Dożywocie grozi Joannie G., jej kochankowi oraz znajomemu pary za zabójstwo niepełnosprawnego mężczyzny. Był on mężem oskarżonej kobiety. Proces całej trójki toczy się w sądzie w Olsztynie. Wyrok zostanie ogłoszony prawdopodobnie w połowie maja.
Joanna G. związała się z poruszającym się na wózku Piotrem G., gdy była podopieczną domu dla ofiar przemocy w Olsztynie. Kiedy kończył się jej pobyt w ośrodku, mężczyzna postanowił wziąć kobietę i jej piątkę dzieci do swojego domu. W tajemnicy wziął również z nią ślub. On miał nadzieję, że będzie żyć jak inne rodziny, że będzie miał żonę i dzieci, nie chciał być samotnym niepełnosprawnym - opowiadali w sądzie świadkowie.

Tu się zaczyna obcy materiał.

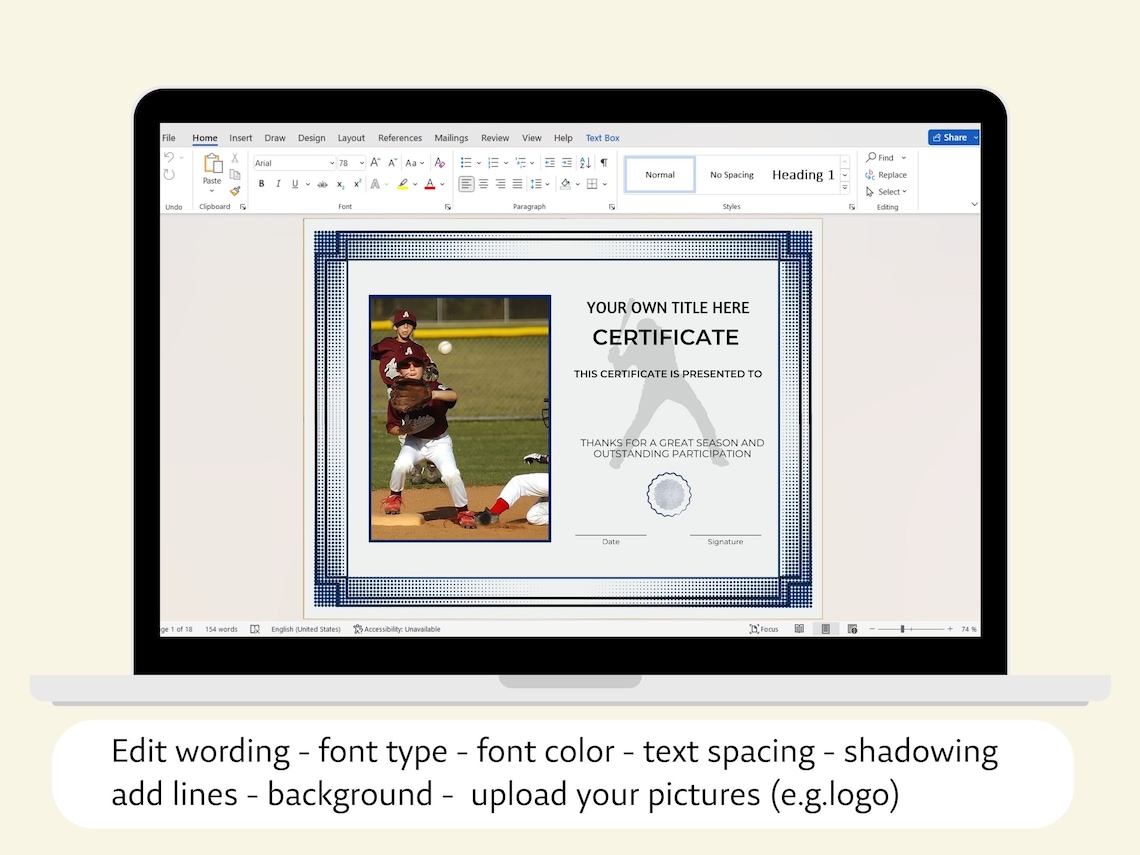Screen dimensions: 1140x855
Task: Apply center paragraph alignment
Action: coord(484,183)
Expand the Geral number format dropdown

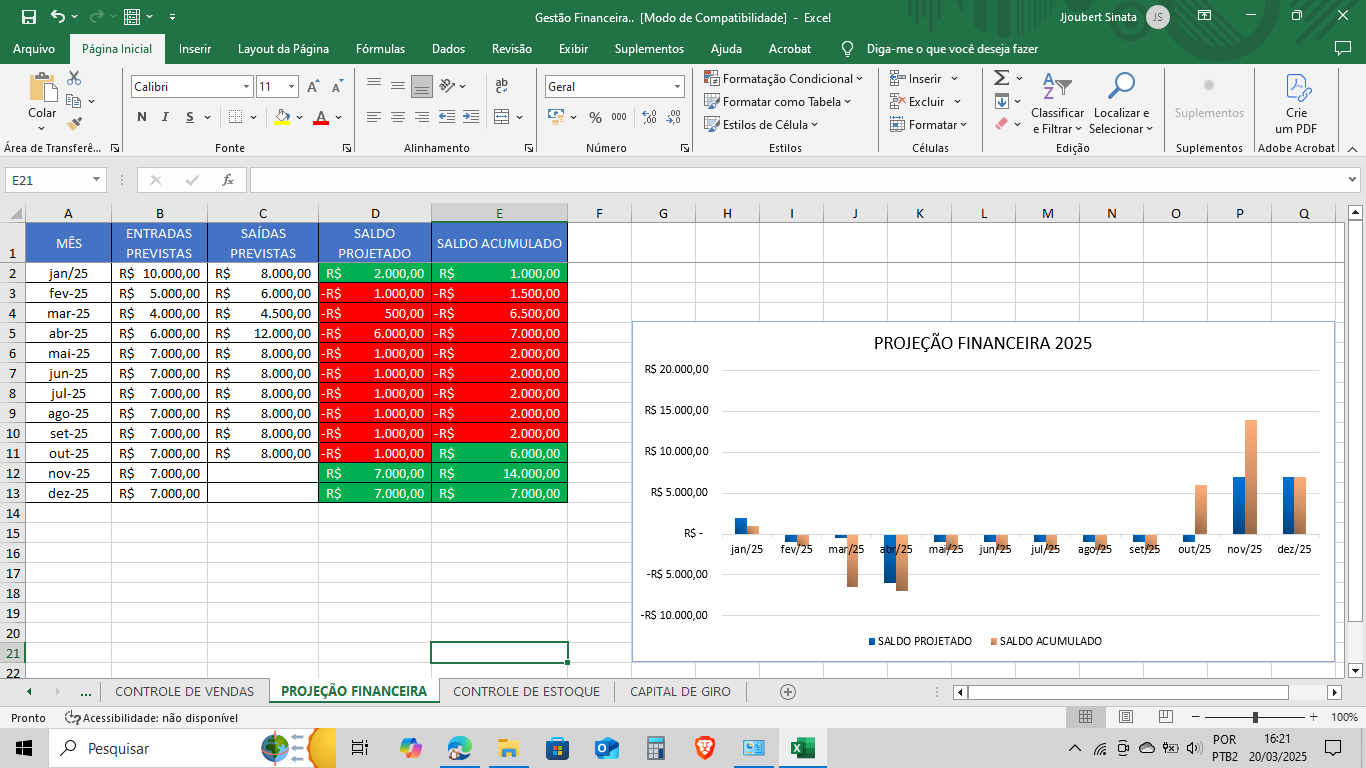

Szybko jednak okazało się, że Joanna G. (mówi o sobie, że jest nimfomanką) zaczęła go zdradzać. Do schadzek namawiała m.in. kolegów męża. Jednemu, który odmówił spotkania, pomówieniami o romans rozbiła małżeństwo. Wkrótce doszło do tego, że w mieszkaniu małżeństwa G. zamieszkał kochanek kobiety (jest z nią oskarżony o zabójstwo). Piotr G. był bity i wyrzucany z domu. Po kilku miesiącach para zaplanowała jego zabójstwo. Do "pomocy" w zbrodni namówili też znajomego. Śmierć mężczyzny wywołała w mieście falę oburzenia.Nie wiadomo, czy oskarżeni przyznają się do winy. Na czas składania przez nich wyjaśnień sąd utaił proces, argumentując to m.in. dobrem 17 dzieci, które łącznie mają oskarżeni. Pracuję w zawodzie ponad 20 lat, ale takiej sprawy nie miałem - powiedział obrońca jednego z oskarżonych mecenas Ryszard Afeltowicz.